When the final vote came through the man was moved to tears. He sat at his desk, sunk his head into his hands and visibly welled up. That's the level of pressure he was under just to get this thing over the line.

He knew all too well what we all know. That change in the great GAA democracy comes slowly if at all. To change something as fundamental as what was proposed was a monumental achievement for Eugene McGee.

By devising - in concert with others - and proposing the introduction of the black card McGee had hoped to save football from itself. His intentions were wholly noble and in some ways the black card experiment has been a success.

Certain ills have been removed from the game - body checking isn't nearly as prevalent as it was just a handful of years ago - but the black card has been an unwieldy and somewhat imprecise instrument.

In some ways it's far too harsh. It hardly seems fair that a player's game can be over for an offence often times no worse - and a lot of times not as bad - as what will earn a yellow card.

In others it's far too lenient. For something designed to ward off cynicism it's created its own form of it. Players are encouraged to take one for the team in certain situations and the punishment for the team is negligible when the player sent off can be replaced.

(As an aside the black card - and the accompanying increase of the number of substitutions from five to six - has helped to exacerbate the gap between the haves and the have nots. The stronger the squad of players you have, like say Dublin, the less of a punishment the black card is.)

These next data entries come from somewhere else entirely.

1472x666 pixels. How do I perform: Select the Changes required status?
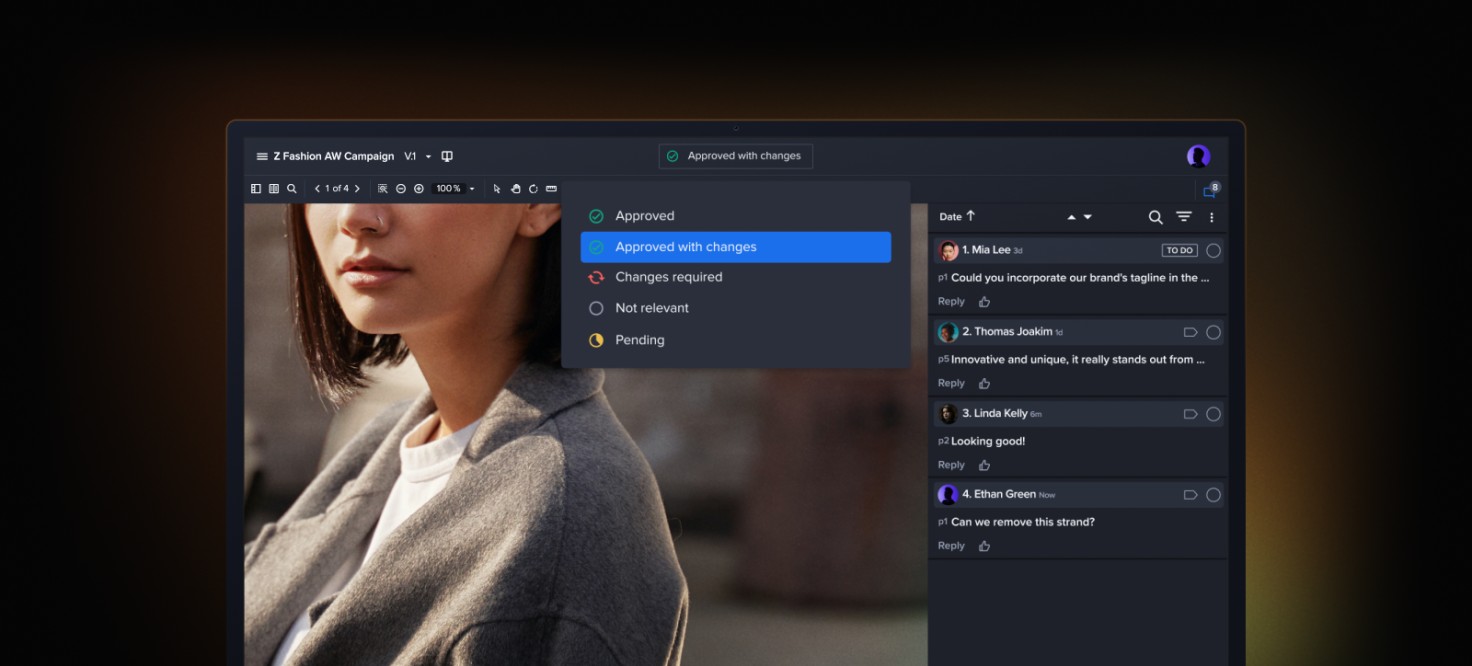pyautogui.click(x=668, y=277)
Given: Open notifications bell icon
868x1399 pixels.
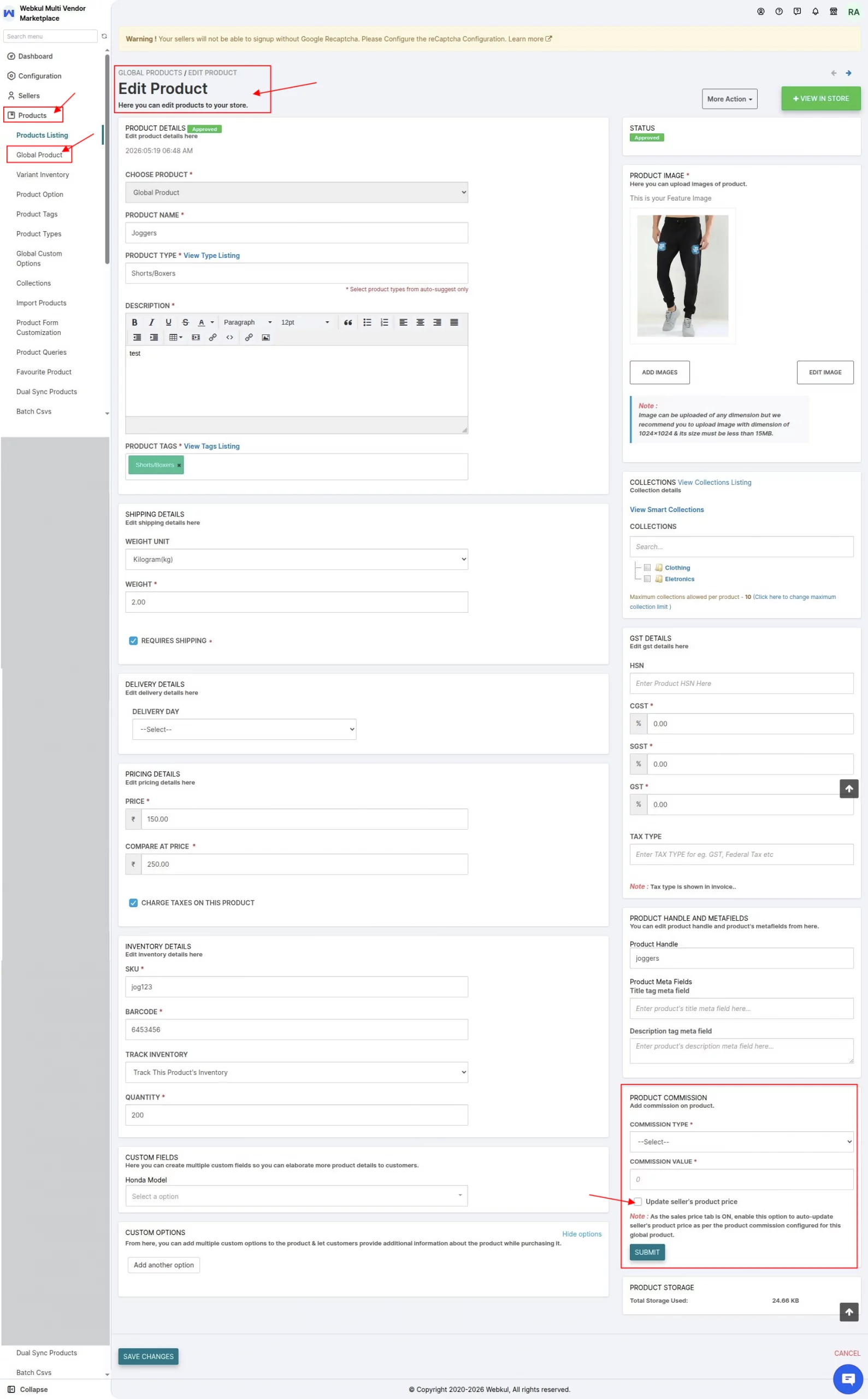Looking at the screenshot, I should (815, 11).
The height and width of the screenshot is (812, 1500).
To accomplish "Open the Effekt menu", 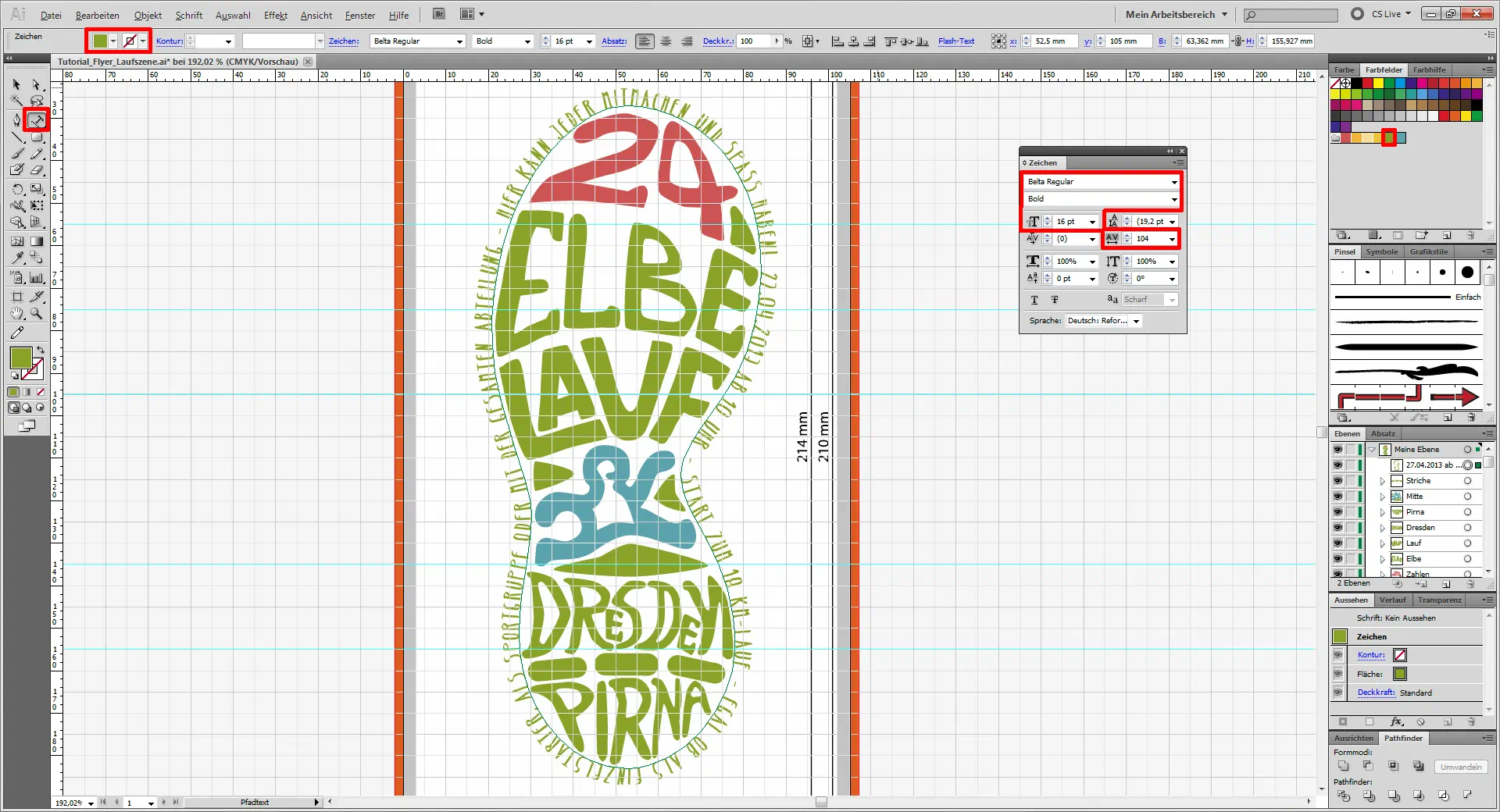I will tap(275, 15).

Then you've got the endless debate over what is and what isn't a black card offence. Some of that is down to the ignorance of the observer - how many times do you hear a call for a black card for a foul that's nowhere near? - but some of it is down to a more legitimate confusion as to interpretation.

Where there's any question as to the intent of the perpetrator - it's a black card for a deliberate trip for instance - it becomes a really difficult, sometimes downright impossible, task for a referee to make the marginal calls.

The biggest knock against the black card is that it's essentially a half measure. It's what the committee who devised it thought stood the best chance of getting through Congress. Given a free hand and a blank sheet of paper what they would have opted for surely is the sin-bin.

The opposition to the sin-bin when it was trialled in 2005 and in 2008 was swift and quite ferocious. It never stood a chance, but now after five years of the black card and five years of dissatisfaction with it perhaps there's a chance.

The GAA's Playing Rules Committee has this week proposed trialling the sin-bin as well as several other tweaks to improve the spectacle starting in the 2019 National Football League.

We really do hope the GAA has the guts to follow though on this. Gaelic football - and hurling too for that matter - is a game crying out for a sin-bin. On its own it wouldn't cure the game of all its ills, but it would help to clean the game up significantly.

There has to be a meaningful deterrent and punishment for cynical and foul play. Undoubtedly there will be a lot of opposition from managers to this - a lot of managers seem to be reflexively against change - but the officialdom has to be strong enough to disregard knee-jerk criticism.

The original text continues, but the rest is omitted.